As you can imagine, with the volume of search traffic we get (over 500M daily active users), computing things like click through rate or A/B test performance in efficient ways quickly becomes unwieldy. At GIPHY we rely heavily on Amazon Elastic MapReduce (EMR) jobs to help us crunch the numbers. We run a lot of EMR jobs to send our search data through different computations and data transformations, often taking the output of one calculation and making it the input of another. To help us with these complex chains of work: Luigi!
Luigi is Spotify’s open source framework for task pipeline management. We like Luigi for a number of reasons.

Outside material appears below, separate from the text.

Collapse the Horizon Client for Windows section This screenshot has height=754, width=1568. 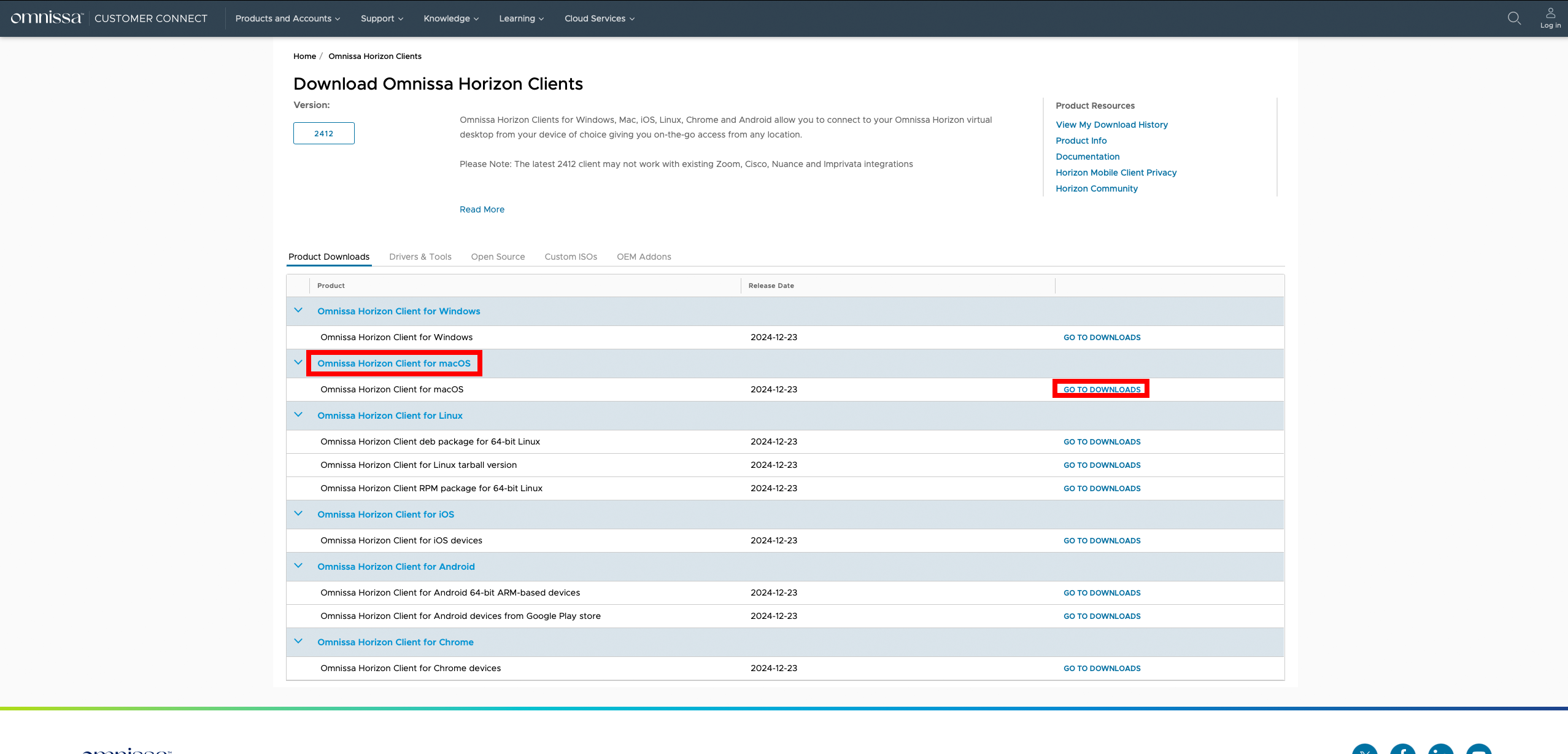pyautogui.click(x=298, y=311)
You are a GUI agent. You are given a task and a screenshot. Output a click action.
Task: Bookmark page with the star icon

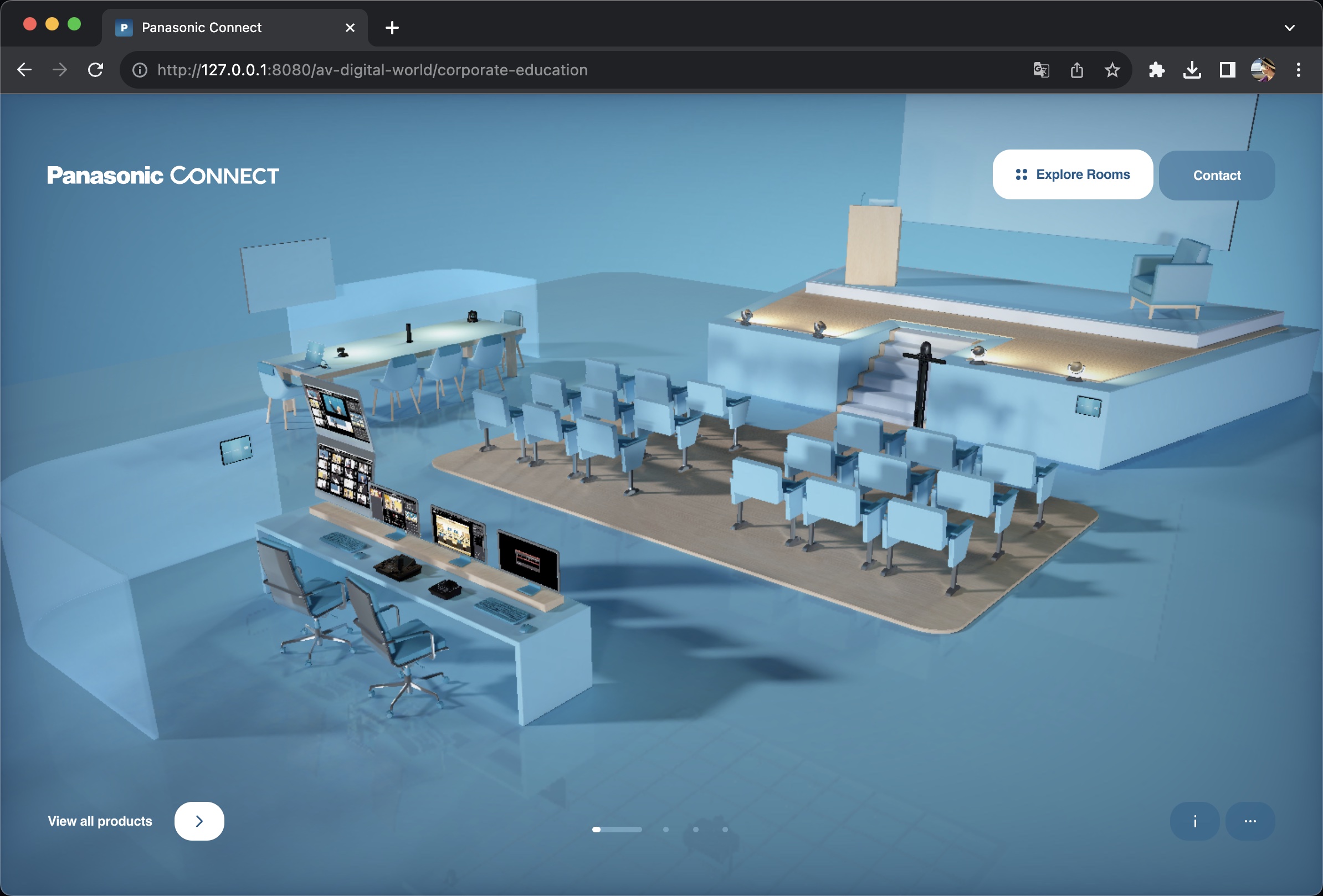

Primarily, we love how it’s written in Python and how easy and simple it is to use. When our data ecosystem first started, we leveraged Luigi’s simple interface and established a series of crons to kick off entire data pipelines, as recommended in its documentation. These crons were responsible for running our tasks based on how often we’d like them to run: hourly, daily, and every 15 minutes. In the beginning, there were only a handful of tasks that ran in each time frame, so the naive cron-based solution worked really well!
However, as we’ve added more and more task pipelines to handle more and more data, this cron-based approach started showing growing pains.
– All our tasks were often grouped together in what is known as a sink task; a simple wrapper task that simply executes a list of tasks. A sink task would consider itself done only when all its listed dependent tasks were done, executing as many as it could. Through these sink tasks, any failures wouldn’t get retried until the next run, leading to delays in pipelines if shared dependencies were failing.
– Any runtime errors that occured in a sink task prevented the rest of the sink task’s dependencies from running. Given that the only commonality a lot of these tasks shared was frequency of execution, this vulnerability meant unrelated tasks prevented each other from running.
– The first thing that Luigi does before executing any task is check which tasks – and their dependency chains – in the given list of required tasks are done. As that list of tasks has grown, Luigi spends upwards of 15 minutes just checking task history!
On top of these limitations, our Luigi infrastructure existed on non-containerized provisioned AWS EC2 instances. Legacy infrastructure creates additional issues, especially in terms of inconsistent environment configuration and individual server resource contention. Not to mention, since we were writing Python for Luigi, it was difficult maintaining clean installs of all our Python packages across all users with access to those boxes.
With these problems in mind, we resolved to do two things: first, separate the logic of deciding what tasks to run from executing the task itself; then containerize our Luigi infrastructure.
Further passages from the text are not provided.